-- Input material --
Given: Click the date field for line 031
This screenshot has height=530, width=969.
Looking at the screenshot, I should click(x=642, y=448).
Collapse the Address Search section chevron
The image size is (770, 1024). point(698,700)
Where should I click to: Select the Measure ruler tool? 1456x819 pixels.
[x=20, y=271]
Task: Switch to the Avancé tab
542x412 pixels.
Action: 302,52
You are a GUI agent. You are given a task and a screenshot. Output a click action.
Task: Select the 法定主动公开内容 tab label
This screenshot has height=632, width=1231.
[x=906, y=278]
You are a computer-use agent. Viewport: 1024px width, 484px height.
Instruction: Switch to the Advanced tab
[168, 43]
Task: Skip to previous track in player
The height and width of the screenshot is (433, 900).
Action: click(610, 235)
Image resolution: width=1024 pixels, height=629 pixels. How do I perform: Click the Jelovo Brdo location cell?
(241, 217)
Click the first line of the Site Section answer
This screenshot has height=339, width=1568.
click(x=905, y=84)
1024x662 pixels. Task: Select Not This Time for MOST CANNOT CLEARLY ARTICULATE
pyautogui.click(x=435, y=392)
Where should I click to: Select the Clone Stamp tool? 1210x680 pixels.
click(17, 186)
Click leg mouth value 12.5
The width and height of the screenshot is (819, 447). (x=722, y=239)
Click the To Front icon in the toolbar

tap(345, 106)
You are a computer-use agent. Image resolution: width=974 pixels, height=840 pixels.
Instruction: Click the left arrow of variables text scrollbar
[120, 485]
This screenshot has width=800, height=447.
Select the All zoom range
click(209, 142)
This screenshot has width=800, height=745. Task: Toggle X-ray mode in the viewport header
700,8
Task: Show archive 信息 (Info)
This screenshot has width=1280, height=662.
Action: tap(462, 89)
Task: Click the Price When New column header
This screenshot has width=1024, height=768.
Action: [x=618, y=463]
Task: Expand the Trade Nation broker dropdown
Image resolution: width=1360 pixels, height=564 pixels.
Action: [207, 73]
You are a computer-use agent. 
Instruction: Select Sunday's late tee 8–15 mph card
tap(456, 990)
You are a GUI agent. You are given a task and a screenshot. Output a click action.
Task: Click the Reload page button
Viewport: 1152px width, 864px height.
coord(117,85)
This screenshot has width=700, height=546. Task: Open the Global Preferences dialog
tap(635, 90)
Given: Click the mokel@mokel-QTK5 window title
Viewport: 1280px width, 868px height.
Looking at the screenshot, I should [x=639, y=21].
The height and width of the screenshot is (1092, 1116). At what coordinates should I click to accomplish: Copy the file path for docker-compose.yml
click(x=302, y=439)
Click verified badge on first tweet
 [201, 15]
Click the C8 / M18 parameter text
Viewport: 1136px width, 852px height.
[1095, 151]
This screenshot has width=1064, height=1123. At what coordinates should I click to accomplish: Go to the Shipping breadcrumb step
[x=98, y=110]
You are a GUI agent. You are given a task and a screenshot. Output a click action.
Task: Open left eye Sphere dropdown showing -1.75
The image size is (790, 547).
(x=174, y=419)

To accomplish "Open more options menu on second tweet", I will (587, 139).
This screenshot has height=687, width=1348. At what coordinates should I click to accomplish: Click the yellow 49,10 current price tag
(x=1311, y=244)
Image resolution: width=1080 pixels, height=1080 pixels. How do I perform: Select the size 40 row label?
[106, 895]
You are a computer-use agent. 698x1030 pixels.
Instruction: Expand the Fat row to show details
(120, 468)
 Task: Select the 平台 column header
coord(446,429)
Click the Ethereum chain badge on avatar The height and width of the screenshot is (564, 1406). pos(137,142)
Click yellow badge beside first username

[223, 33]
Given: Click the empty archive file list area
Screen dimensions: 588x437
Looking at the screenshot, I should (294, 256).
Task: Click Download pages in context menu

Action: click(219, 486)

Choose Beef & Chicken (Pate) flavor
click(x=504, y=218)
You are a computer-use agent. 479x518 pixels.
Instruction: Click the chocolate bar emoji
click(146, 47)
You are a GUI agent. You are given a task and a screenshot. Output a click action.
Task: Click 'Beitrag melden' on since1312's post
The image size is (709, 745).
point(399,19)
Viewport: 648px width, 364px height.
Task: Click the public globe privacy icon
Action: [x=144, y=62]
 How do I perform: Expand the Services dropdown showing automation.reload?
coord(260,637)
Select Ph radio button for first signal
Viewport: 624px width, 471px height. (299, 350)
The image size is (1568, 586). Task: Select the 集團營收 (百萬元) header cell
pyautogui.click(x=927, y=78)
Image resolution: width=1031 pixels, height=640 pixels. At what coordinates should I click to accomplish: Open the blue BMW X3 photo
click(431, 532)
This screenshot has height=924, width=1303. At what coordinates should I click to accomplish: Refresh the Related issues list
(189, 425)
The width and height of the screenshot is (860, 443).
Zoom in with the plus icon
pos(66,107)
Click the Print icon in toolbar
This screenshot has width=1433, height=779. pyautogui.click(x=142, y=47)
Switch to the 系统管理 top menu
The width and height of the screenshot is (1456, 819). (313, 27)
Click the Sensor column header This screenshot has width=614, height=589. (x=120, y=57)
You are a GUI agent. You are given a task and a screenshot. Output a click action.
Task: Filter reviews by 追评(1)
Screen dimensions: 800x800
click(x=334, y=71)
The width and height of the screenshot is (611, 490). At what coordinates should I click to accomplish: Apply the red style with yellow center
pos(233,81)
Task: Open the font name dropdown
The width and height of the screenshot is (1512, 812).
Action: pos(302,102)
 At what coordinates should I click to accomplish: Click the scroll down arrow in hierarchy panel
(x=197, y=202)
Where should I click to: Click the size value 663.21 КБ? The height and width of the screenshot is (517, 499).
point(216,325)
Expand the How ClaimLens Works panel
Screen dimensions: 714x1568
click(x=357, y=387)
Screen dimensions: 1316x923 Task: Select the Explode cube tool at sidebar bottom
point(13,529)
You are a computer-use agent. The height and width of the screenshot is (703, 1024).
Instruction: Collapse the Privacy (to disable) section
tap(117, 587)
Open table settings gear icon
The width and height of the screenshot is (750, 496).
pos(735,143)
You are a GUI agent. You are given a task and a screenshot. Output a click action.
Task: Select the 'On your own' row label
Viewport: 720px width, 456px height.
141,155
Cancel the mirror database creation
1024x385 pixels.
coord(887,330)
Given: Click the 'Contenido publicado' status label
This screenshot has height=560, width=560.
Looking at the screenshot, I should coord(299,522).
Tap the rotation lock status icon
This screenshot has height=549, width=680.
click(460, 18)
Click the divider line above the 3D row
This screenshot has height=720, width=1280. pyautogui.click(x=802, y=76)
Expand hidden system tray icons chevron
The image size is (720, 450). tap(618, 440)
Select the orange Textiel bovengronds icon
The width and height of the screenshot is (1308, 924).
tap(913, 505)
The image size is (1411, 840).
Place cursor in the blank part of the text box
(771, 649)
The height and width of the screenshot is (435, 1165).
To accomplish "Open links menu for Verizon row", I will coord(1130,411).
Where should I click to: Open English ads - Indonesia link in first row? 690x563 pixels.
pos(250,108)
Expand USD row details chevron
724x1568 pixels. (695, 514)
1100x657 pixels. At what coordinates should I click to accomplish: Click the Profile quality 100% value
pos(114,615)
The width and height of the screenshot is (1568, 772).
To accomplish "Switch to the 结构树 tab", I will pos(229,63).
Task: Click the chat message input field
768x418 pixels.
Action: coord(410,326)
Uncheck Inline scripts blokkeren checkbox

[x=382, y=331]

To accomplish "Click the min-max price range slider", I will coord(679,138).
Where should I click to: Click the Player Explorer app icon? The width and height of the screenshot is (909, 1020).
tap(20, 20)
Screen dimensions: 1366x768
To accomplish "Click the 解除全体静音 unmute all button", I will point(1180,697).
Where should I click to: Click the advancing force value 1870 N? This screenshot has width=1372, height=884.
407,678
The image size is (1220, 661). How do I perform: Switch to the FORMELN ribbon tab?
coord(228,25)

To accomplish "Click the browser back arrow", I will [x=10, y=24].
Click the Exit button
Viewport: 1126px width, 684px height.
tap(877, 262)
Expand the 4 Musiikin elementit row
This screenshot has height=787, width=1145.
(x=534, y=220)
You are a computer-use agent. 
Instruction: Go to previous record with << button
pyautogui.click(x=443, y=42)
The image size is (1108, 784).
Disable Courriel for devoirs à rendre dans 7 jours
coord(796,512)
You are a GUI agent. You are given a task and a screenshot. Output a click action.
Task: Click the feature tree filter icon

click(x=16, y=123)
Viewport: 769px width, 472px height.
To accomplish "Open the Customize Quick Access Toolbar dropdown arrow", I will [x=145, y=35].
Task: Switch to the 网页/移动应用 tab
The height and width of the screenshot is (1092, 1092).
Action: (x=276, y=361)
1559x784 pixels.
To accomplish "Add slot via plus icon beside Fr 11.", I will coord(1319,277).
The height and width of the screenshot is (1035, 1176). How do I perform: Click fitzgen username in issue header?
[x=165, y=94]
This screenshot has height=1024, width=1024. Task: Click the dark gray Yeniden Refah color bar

-- Task goal --
Every line in the entries above that has the word "archive" should be identified and copied.

-- Answer for this exercise --
Task: Show archive 信息 (Info)
Given: Click the empty archive file list area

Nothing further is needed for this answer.